If everything you owned had to fit on the back of a camel, what would you keep? What instrument would a musician treasure enough to justify taking up precious space? The members of Tartit play the instruments of their Tuareg—or Kel Tamashek, as they prefer to be called—heritage. The tinde, played exclusively by women, is made from a small wooden mortar that the women use to grind grains, and which is covered with a goatskin. Only women of the noble or the vassal tribes were once permitted to play the imzad, the small one-stringed gourd-fiddle that is the symbol of Kel Tamashek society. Both instruments are easily disassembled for use in other daily activities. But their most important instrument is also the most portable one of all: the human voice.

Music, song, and poetry occupy a large and fundamental place in Kel Tamashek society, as can be heard on Tartit’s only US release, Ichichilla (Network, 2000; distributed by Harmonia Mundi) and in the repertoire they will be performing on tour in the U.S. in March/April, 2003.

Until recently only women from the servant tribes were allowed to play the tinde; now, any woman may play it. The percussive sounds of the tinde and the soloist’s song are generally accompanied by a female chorus and by hand-clapping on the off-beat. These voices and instruments are joined by the electric guitar and the tehardent, a three stringed lute that resembles instruments used by other Africans. The tehardent—the ancestor of the banjo—consists of a canoe-shaped wooden resonance chamber covered with a goatskin. A neck supports three strings that were once horsehair but are now synthetic. The tehardent is only allowed to be played by men.

The men and women of Tartit come from the Timbuktu and Goundam region of the Niger River basin in Northern Mali. The Kel Tamashek have lived in the vast Sahara and the Sahel for millennia. They are related to the great Amazigh (Berber) community that dominated Northern Africa until the arrival of the Arab conquerors in the seventh century.
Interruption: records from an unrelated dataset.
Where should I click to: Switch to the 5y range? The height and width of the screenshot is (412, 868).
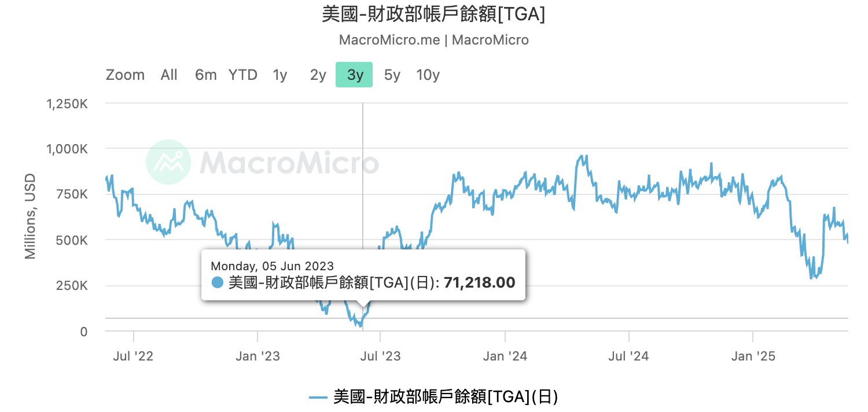click(x=392, y=75)
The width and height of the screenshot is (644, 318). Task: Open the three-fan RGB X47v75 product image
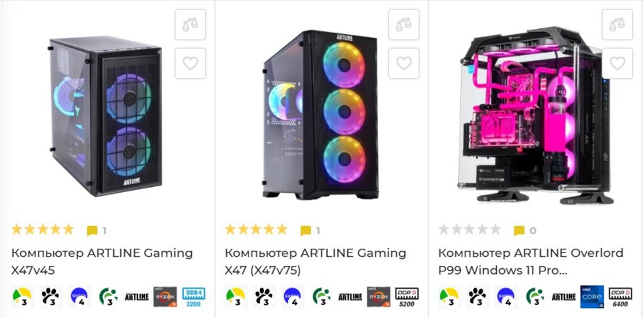(320, 115)
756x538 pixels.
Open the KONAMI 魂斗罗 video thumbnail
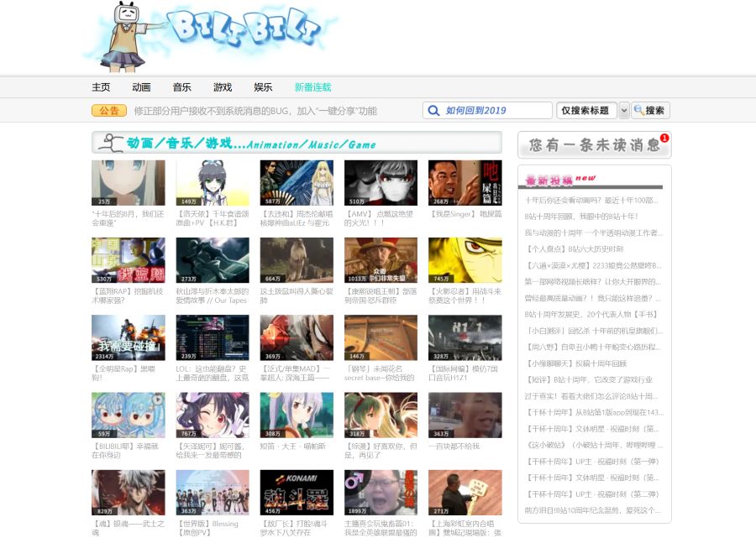pos(297,492)
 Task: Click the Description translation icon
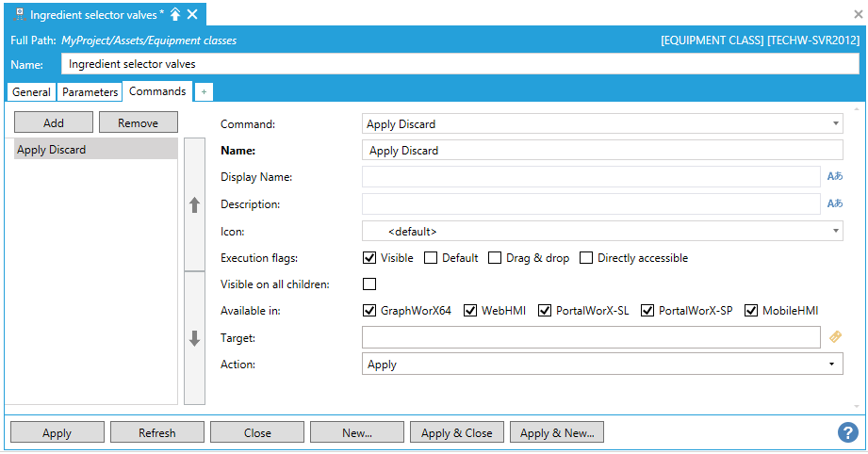834,203
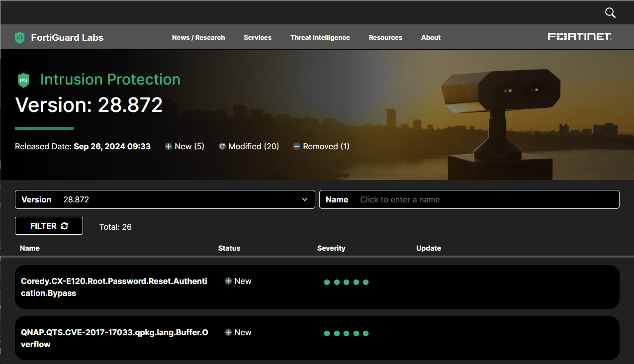Click the minus icon beside Removed (1)
Viewport: 634px width, 364px height.
(296, 146)
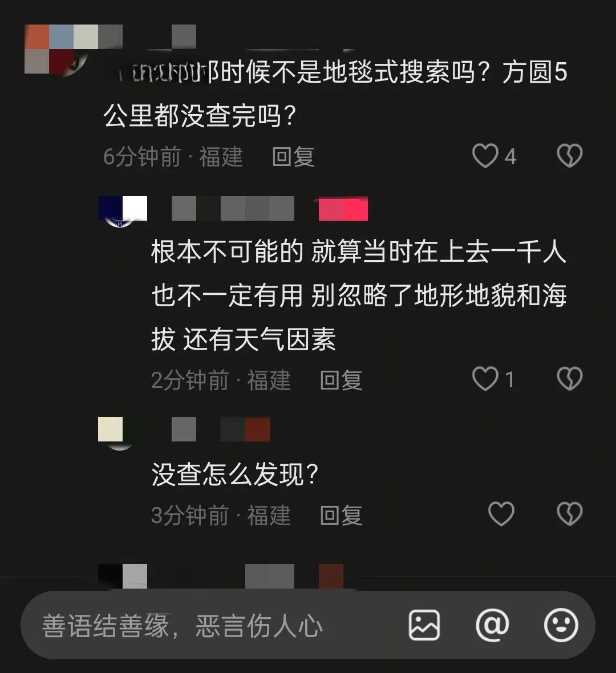Tap broken heart on the 根本不可能的 reply
The image size is (616, 673).
pos(570,379)
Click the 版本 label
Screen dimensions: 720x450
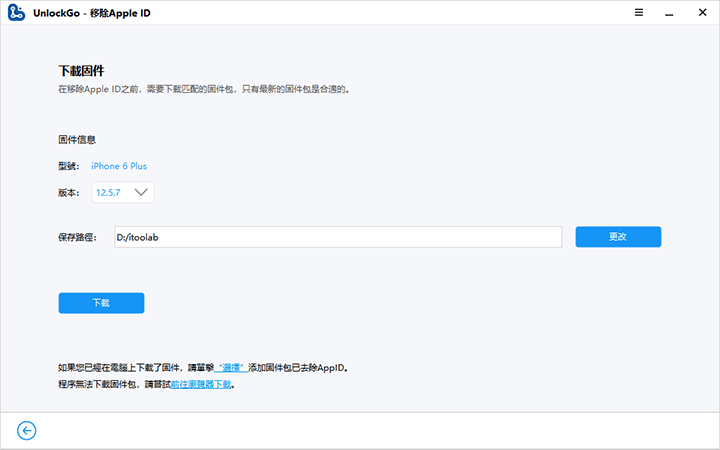70,192

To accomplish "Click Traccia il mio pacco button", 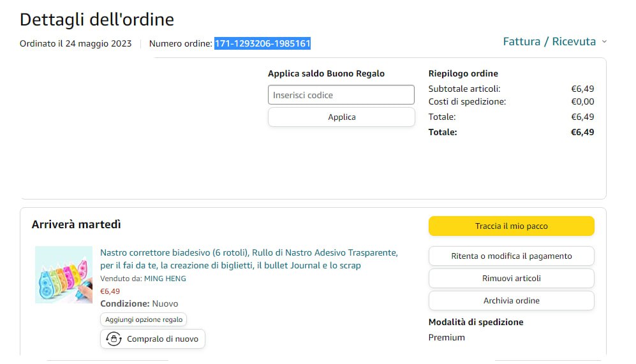I will pyautogui.click(x=511, y=226).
The Kel Tamashek alone have preserved the use of the ancient rifinagh alphabet that was once employed by all the Amazigh peoples. As a result, the different Amazigh peoples can once again transcribe their language.

Political strife led to the formation of Tartit. In the 1960s, Kel Tamashek society was divided into five new states: Algeria, Libya, Niger, Mali, and Upper Volta (now Burkina Faso). The Kel Tamashek were deprived of their traditional economic bases, circumscribed by new frontiers, oppressed and bullied by neighbors to the north and south, and racked by terrible droughts. The Kel Tamashek rebelled, once in 1963 and again in 1991. They seemed condemned to a slow decline and irreversible settling process. Their nomadic way of life became a pathway into exile. They fled and took shelter in camps in Mauritania, Algeria, and Burkina Faso, where their survival was dependent on international aid. Events took an even more tragic turn in 1994, when the Malian army encouraged militias to exterminate all whites, Kel Tamashek, and Moors. Today peace reigns once more, and the Kel Tamashek movements have laid down their arms and been integrated with the Malian army and administration.

Many Kel Tamashek fled the repression of the Malian army to various refugee camps. It was in these refugee camps where Tartit was formed. The word Tartit means union; it symbolizes the link that exists among these musicians, and because these musicians represent different confederations that make up the Kel Tamashek society.

The women of Tartit formed a U.N.-recognized association dedicated to preserving and raising awareness of their music and culture, and developing educational opportunities for children and economic opportunities for the women.

This spring’s tour of Tartit offers a rare window into their fascinating and beautiful music and culture.